Gynecol Obstet Fertil. 2004 Jan;32(1):75-84. doi: 10.1016/j.gyobfe.2003.10.024.
Raloxifene is a second generation Selective Estrogen Receptor Modulator. It is indicated in prevention and treatment of post-menopausal osteoporosis. This drug has an estrogen agonistic effect on bone tissue, an estrogen-antagonistic effect in breast and endometrial tissue. It inhibits estrogen induced breast cells proliferation and, in animal studies, it prevents the growth of chemically induced mammary tumors. Raloxifene has a limited effectiveness in women with advanced breast cancers. The effects of raloxifene after treated breast cancer and sequential use of tamoxifene after raloxifene (or the contrary) are not known and should be tested in specific pre-clinical and clinical studies. In osteoporotic women included in the MORE trial, the risk reduction of hormone-dependent breast cancer due to raloxifene raises the issue of some effectiveness of raloxifene in breast cancer prevention. The STAR trial is currently comparing tamoxifene vs raloxifene in breast cancer prevention in women at increased risk of breast cancer. Like tamoxifene, raloxifene increases the risk of venous thrombo-embolic events. On the other hand, in a subgroup of women at increased vascular risk in the MORE trial, the reduction of cardiovascular events raises the issue of an effect of raloxifene in the prevention of coronary events. The ongoing RUTH trial is testing this assumption and it is comparing raloxifene to a placebo in women at increased vascular risk. Today, in clinical practice, before the results of ongoing trail, raloxifene should be used in the setting of osteoporosis prevention and treatment.

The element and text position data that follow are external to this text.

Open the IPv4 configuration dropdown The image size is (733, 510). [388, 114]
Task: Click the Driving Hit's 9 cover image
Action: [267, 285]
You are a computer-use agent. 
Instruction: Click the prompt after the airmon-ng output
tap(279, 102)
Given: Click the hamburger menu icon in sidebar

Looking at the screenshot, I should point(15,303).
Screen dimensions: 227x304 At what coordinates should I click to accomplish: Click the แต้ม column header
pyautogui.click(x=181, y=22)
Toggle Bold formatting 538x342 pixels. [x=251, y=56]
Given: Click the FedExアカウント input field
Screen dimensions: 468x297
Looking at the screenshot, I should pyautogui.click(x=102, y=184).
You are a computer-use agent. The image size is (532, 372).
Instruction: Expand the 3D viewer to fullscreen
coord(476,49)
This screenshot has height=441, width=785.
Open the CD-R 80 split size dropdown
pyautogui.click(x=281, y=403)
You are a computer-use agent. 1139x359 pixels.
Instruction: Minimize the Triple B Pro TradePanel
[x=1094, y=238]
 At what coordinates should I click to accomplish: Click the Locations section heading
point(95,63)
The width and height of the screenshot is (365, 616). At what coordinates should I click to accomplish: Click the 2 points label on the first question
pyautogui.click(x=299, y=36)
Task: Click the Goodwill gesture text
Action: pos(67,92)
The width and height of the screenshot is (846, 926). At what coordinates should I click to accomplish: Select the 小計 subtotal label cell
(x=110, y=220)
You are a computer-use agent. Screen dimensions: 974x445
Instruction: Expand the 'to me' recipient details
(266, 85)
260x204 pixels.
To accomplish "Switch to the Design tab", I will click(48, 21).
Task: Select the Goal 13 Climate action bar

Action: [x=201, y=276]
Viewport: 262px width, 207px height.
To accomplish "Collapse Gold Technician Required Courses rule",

雷洛昔芬是第二代选择性雌激素受体调节剂。它用于预防和治疗绝经后骨质疏松症。这种药物对骨组织具有雌激素激动作用,对乳腺和子宫内膜组织具有雌激素拮抗作用。它可抑制雌激素诱导的乳腺细胞增殖,并且在动物研究中,它可预防化学诱导的乳腺肿瘤生长。雷洛昔芬对晚期乳腺癌女性的疗效有限。雷洛昔芬治疗乳腺癌后的效果以及雷洛昔芬后序贯使用他莫昔芬(或相反情况)的效果尚不清楚,应在特定的临床前和临床研究中进行测试。在MORE试验纳入的骨质疏松症女性中,雷洛昔芬降低激素依赖性乳腺癌风险这一情况引发了雷洛昔芬在预防乳腺癌方面具有一定疗效的问题。STAR试验目前正在比较他莫昔芬与雷洛昔芬在乳腺癌高危女性预防乳腺癌方面的效果。与他莫昔芬一样,雷洛昔芬会增加静脉血栓栓塞事件的风险。另一方面,在MORE试验中血管风险增加的女性亚组中,心血管事件的减少引发了雷洛昔芬在预防冠状动脉事件方面是否有效的问题。正在进行的RUTH试验正在验证这一假设,并且正在将雷洛昔芬与血管风险增加的女性中的安慰剂进行比较。如今,在临床实践中,在正在进行的试验结果出来之前,雷洛昔芬应用于骨质疏松症的预防和治疗。